RuntimeError Traceback (most recent call last)
Cell In[6], line 1
----> 1 model = CLIPModel.from_pretrained("LanguageBind/LanguageBind_Audio")
File /..../miniconda3/envs/LanguageBind/lib/python3.9/site-packages/transformers/modeling_utils.py:2881, in PreTrainedModel.from_pretrained(cls, pretrained_model_name_or_path, *model_args, **kwargs)
2871 if dtype_orig is not None:
2872 torch.set_default_dtype(dtype_orig)
2874 (
2875 model,
2876 missing_keys,
2877 unexpected_keys,
2878 mismatched_keys,
2879 offload_index,
2880 error_msgs,
-> 2881 ) = cls._load_pretrained_model(
2882 model,
2883 state_dict,
2884 loaded_state_dict_keys, # XXX: rename?
2885 resolved_archive_file,
2886 pretrained_model_name_or_path,
2887 ignore_mismatched_sizes=ignore_mismatched_sizes,
2888 sharded_metadata=sharded_metadata,
2889 _fast_init=_fast_init,
2890 low_cpu_mem_usage=low_cpu_mem_usage,
2891 device_map=device_map,
2892 offload_folder=offload_folder,
2893 offload_state_dict=offload_state_dict,
2894 dtype=torch_dtype,
2895 is_quantized=(load_in_8bit or load_in_4bit),
2896 keep_in_fp32_modules=keep_in_fp32_modules,
2897 )
2899 model.is_loaded_in_4bit = load_in_4bit
2900 model.is_loaded_in_8bit = load_in_8bit
File /..../miniconda3/envs/LanguageBind/lib/python3.9/site-packages/transformers/modeling_utils.py:3278, in PreTrainedModel._load_pretrained_model(cls, model, state_dict, loaded_keys, resolved_archive_file, pretrained_model_name_or_path, ignore_mismatched_sizes, sharded_metadata, _fast_init, low_cpu_mem_usage, device_map, offload_folder, offload_state_dict, dtype, is_quantized, keep_in_fp32_modules)

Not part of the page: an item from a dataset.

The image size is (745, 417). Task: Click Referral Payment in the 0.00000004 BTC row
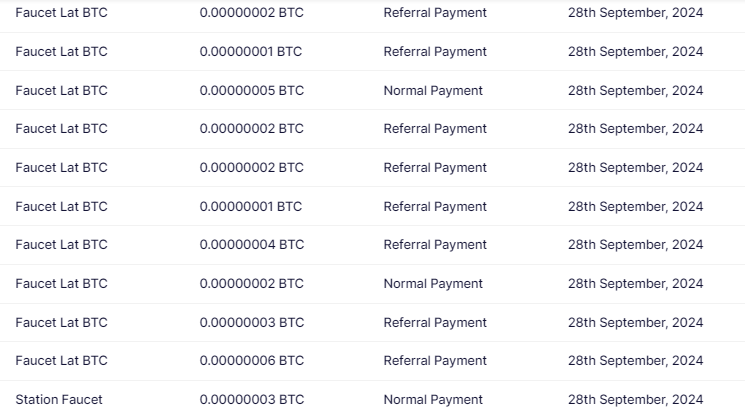(435, 244)
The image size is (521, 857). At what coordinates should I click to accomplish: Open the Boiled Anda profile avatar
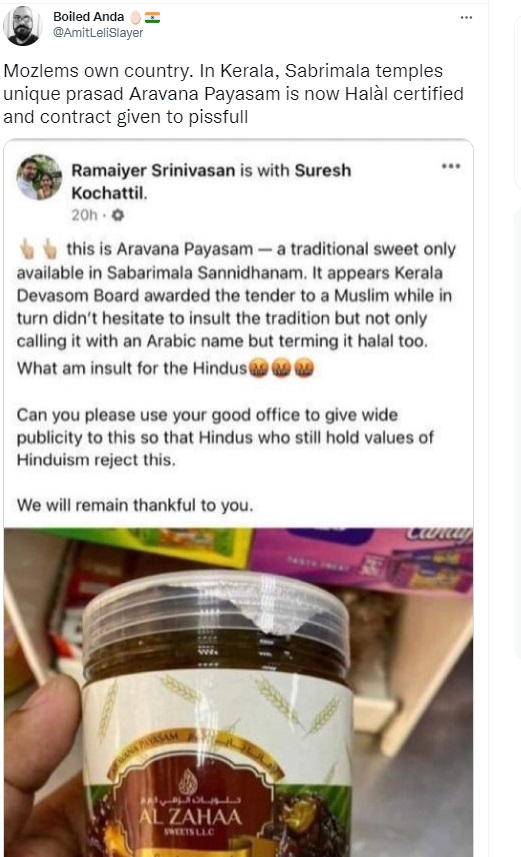[x=22, y=25]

3274 if "size mismatch" in error_msg:
3275 error_msg += (
3276 "\n\tYou may consider adding ignore_mismatched_sizes=True
in the model from_pretrained
method."
3277 )
-> 3278 raise RuntimeError(f"Error(s) in loading state_dict for {model.class.name}:\n\t{error_msg}")
3280 if is_quantized:
3281 unexpected_keys = [elem for elem in unexpected_keys if "SCB" not in elem]
RuntimeError: Error(s) in loading state_dict for CLIPModel:
size mismatch for vision_model.embeddings.position_ids: copying a param with shape torch.Size([1, 577]) from checkpoint, the shape in current model is torch.Size([1, 257]).

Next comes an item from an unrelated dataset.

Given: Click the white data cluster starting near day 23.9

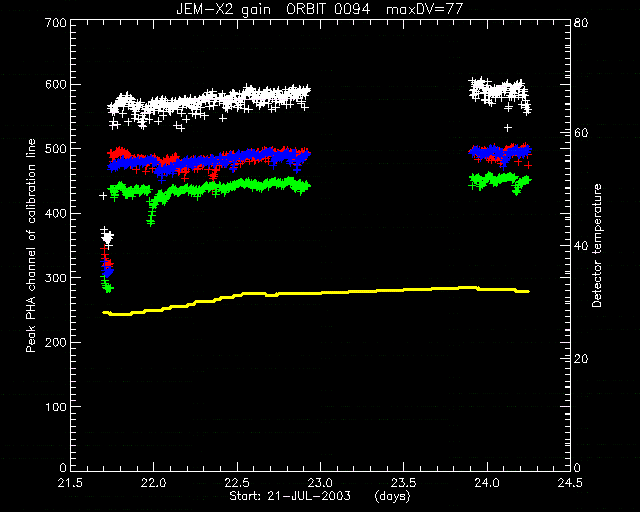Looking at the screenshot, I should click(499, 95).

size mismatch for vision_model.embeddings.position_embedding.weight: copying a param with shape torch.Size([577, 1024]) from checkpoint, the shape in current model is torch.Size([257, 1024]).
You may consider adding ignore_mismatched_sizes=True
in the model from_pretrained
method.
Running with `ignore_mismatched_sizes` succeeds but many weights not being used or being freshly initialised. This is likely not correct.

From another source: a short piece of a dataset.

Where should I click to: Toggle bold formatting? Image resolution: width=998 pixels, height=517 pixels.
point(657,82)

It would be nice if we could instantiate the model using `from_pretrained` without error.
Thanks~
You can try by following this.
Feel free to tell me if it run or not.
Yes that works, but the config in this repo indicates that the weights and config should be usable by CLIPModel
. Is this not the case?
Yes that works, but the config in this repo indicates that the weights and config should be usable by
CLIPModel
. Is this not the case?
That's typo. We will release a stronger audio model and fix it.
Nice thanks, could you share more details about this stronger model?
Nice thanks, could you share more details about this stronger model?
We have released the stronger model, the results can be found here.
The checkpoint also has updated!